Crisp considers two solutions to redemptive violence. The first simply accepts that some violence can be good, like the pain that warns your hand not to remain on the hot plate. However, Crisp rejects this because of his contention that a violent act cannot be virtuous, for if the intent is virtuous then the act should no longer be described as violent. This is really a definitional issue. The acts that make up the atonement are the same, Christ is still pierced; the question is whether this should be termed violence (especially divine violent). It seems to me that Crisp is right that we should not frame the atonement as divine violence (though I suspect it is only the opponents of traditional acts of the atonement who have done so), in that the divine intent is reconciliation, though being clear that violent acts are necessarily involved. I do question however, how Crisp would characterise the divine act of eternal punishment. Is this violence? Perhaps not, on his definition, in that what is intended and accomplished is not evil. But it certainly is divinely-intended suffering. Perhaps Crisp would say it is divinely-intended justice, experienced as suffering, although I think few would be much convinced by the distinction.

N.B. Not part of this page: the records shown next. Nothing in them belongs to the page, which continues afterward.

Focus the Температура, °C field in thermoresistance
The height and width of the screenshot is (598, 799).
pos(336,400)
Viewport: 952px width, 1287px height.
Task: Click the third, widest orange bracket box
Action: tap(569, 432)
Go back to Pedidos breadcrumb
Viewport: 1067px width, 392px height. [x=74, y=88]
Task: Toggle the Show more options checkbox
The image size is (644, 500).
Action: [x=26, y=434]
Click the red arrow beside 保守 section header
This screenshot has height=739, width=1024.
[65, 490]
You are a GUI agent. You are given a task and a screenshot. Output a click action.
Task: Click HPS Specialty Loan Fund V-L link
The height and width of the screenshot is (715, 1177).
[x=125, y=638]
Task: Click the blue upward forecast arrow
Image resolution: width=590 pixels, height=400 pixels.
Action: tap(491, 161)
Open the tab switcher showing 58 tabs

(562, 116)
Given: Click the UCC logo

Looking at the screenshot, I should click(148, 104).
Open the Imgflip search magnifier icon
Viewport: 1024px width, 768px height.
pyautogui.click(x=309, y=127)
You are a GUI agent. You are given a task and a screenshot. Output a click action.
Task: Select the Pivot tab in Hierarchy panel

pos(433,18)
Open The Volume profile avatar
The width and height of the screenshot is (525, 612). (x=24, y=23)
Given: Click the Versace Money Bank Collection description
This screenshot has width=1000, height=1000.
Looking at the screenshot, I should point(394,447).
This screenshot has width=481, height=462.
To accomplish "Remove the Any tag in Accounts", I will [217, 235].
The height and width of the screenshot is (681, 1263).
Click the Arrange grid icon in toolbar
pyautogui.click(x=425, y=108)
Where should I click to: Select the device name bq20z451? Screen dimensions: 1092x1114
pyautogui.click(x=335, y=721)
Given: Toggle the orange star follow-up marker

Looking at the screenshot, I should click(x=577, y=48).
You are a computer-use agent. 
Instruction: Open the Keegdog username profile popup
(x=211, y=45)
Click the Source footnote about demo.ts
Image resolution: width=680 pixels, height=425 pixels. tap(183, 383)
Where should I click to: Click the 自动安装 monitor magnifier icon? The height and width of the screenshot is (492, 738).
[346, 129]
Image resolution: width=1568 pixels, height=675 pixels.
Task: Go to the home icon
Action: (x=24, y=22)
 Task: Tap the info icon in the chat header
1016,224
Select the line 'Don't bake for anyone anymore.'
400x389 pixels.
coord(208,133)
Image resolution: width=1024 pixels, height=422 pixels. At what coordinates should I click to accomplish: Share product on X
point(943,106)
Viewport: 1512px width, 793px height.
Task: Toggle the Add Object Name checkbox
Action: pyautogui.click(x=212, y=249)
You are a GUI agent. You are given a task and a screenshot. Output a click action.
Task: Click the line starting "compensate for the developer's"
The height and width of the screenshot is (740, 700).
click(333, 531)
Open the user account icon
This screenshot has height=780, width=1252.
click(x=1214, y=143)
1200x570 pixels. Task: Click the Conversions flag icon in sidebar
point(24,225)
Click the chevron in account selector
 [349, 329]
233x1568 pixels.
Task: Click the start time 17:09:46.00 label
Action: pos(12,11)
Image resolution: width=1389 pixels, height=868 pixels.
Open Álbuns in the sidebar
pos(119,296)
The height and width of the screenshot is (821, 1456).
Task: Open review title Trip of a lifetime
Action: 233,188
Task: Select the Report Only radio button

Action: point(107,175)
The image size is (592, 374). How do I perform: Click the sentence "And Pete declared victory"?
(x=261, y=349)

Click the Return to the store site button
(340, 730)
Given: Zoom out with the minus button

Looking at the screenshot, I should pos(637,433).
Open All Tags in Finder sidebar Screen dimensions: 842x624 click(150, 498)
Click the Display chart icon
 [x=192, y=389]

The option Crisp finds more promising is that of a double-effect response, in which it is make clear that God ordains the acts of the soldiers crucifying Christ, but does not intend the violence himself. This is easier, Crisp implies, if one holds a view of God’s sovereignty in which he foresees but does not determine human free action. If one is committed to a more characteristic Reformed view in which all things are ordained by God (though Crisp would want to insist this is but one view within the Reformed tradition), then there may still be room to say that God intends the same actions for good that the human actors intend as evil (and therefore the act is not violent on God’s part, though it is on the part of the soldiers). As such, in the crucifixion God intends to bring about injury to Christ without intending to harm Christ.

It seems to me this is all useful, and the distinction in intent is a right one. Popular depictions of the atonement that claim God is angry with Christ seem to be wide of the Scriptural language. That his wrath is visited on Christ is not quite saying the same, and is preferable.

But this is not a discussion particular to the atonement. It is the application of just the same categories as standardly discussed when considering God’s relation to evil in the world. Genesis 50:20, a key text in such discussions, would seem very apt to Crisp’s discussion: “you intended it to harm me, but God intended it for good.” Whatever means of parsing out how God wills the free act of human agents is used (such as a doctrine of concursus), such distinctions will be in play.

At this level, I think the “rhetorical flourish” response, for all it’s bluntness, still has a point. Scripture makes plain that the crucifixion, in all its human violence, was intended by God (Acts 4:28 being the tip of the iceberg of this theme) to achieve atonement. Whether or not this was divine violence is a vital question, as Crisp shows, but one suspects that even to distinguish between divine and human intent will not satisfy many of those who raise the issue of redemptive violence. Only a theory of the atonement that makes the cross into something not intended by God at all will absolve him of the charge of violence. And as Crisp shows so well, such a theory is unlikely to form a very satisfactory account of atonement at all. There is, I would maintain against Crisp, a certain burden of proof on this type of objector to show how a satisfactory account of atonement can be given that completely absolves God of involvement in violence and yet retains the cross as acheiving atonement in some meaningful way.